Sitting ramrod straight, at least an arm's length away from Axel, I turned to check if he was awake and aware of what comfort the both of us had sought in our sleep. But no. He was still under. I spared a moment then, to scrutinise whether or not he was faking it. I hadn't seen, or bothered to look at, the blond's sleeping face for quite a long time. Though he did appear properly asleep.

I didn't often see him while his defences were down like this.

There was looseness around his closed eyes, a slight flutter in his thick lashes as he dreamt, and the tension held in his jaw was gone. Whatever torment took over him sometimes was nowhere to be seen. He looked younger, more innocent, when asleep. It made me miss the Axel I'd known when we were children. I'd loved that kid. How he'd become the man sleeping there still baffled me to this day.

Though with the addition of the weirdness about him, it was easier to see where that child had gone, hidden away under traits that he'd grown into or adopted. Underneath all that posturing, my best friend was still there. Was still there in the moments between others. It was nice getting that back. I don't think I ever realised how much I'd missed it.

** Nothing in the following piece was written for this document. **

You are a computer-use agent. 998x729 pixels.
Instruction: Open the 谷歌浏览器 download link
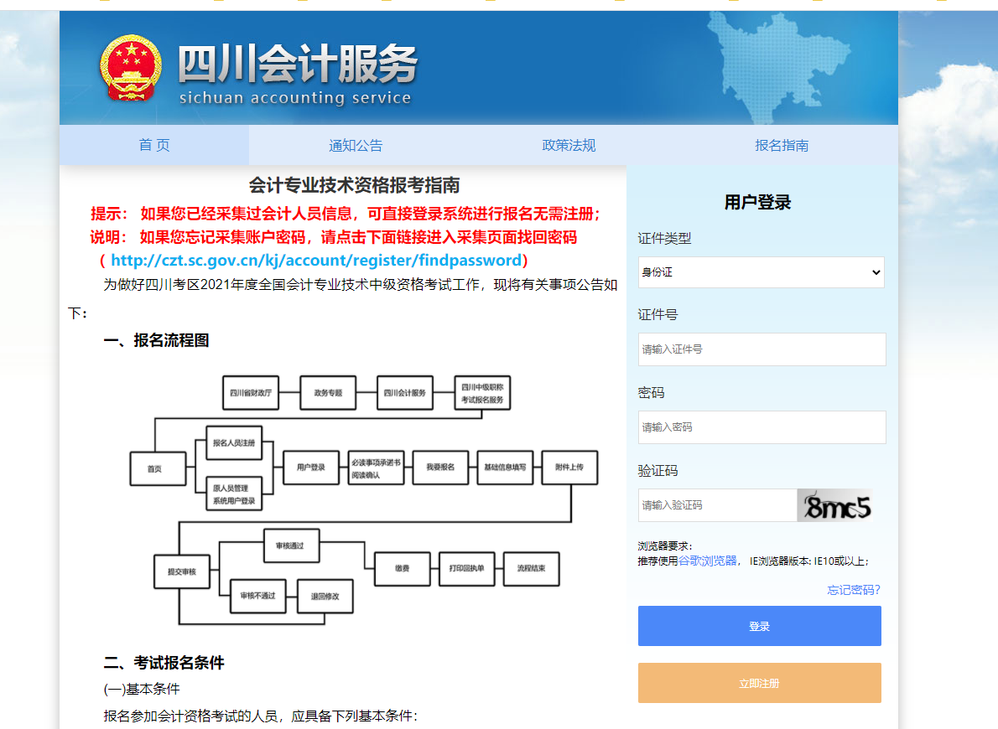click(708, 561)
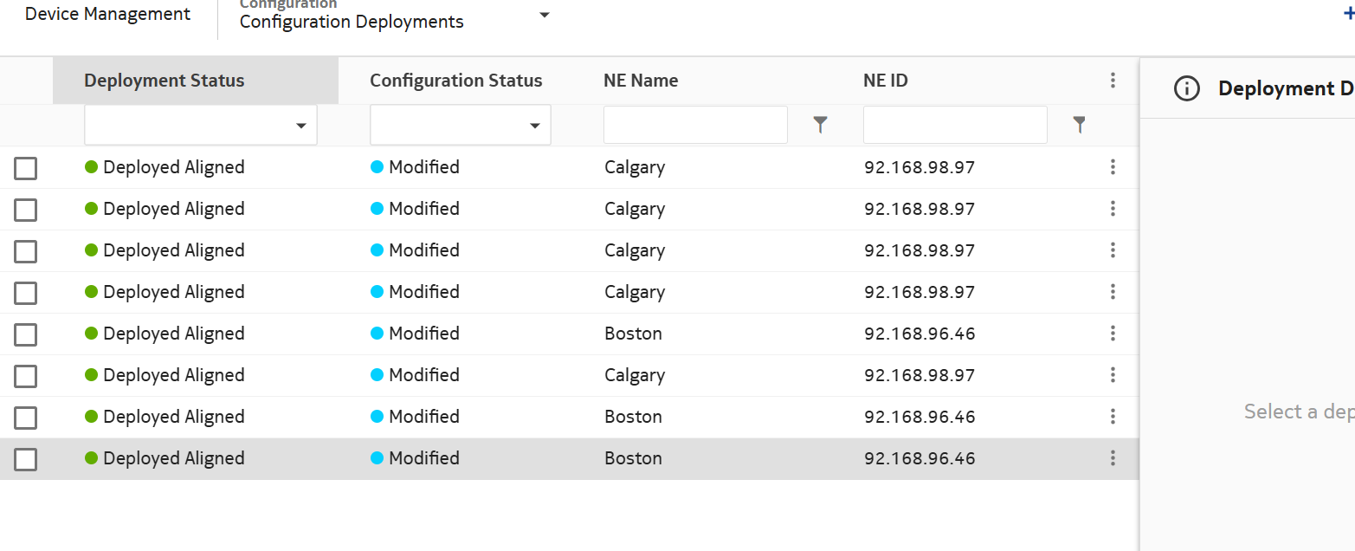Click the plus icon at the top right

click(x=1347, y=14)
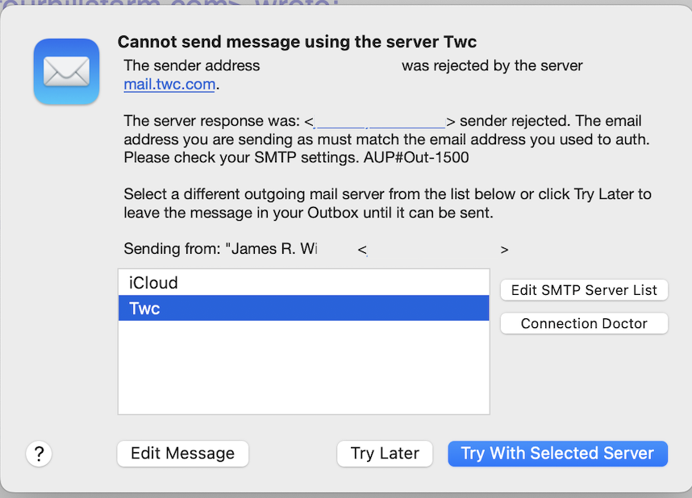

Before, he'd said I never hated him.

He was right

I could never hate him.

"Take a picture, it'll last longer, babes," came Tam's voice, her frame casting a shadow over me as she approached from the wall.

Embarrassed but not knowing why, I said, "Keep your voice down."

The brunette lifted the chunky necklace from her chest to check the watch I'd given her.

"Well, y'all ain't due for your wake up call for another hour or so." She gave me an appraising look. "But based on your expression, you're not gonna grab any more Z's."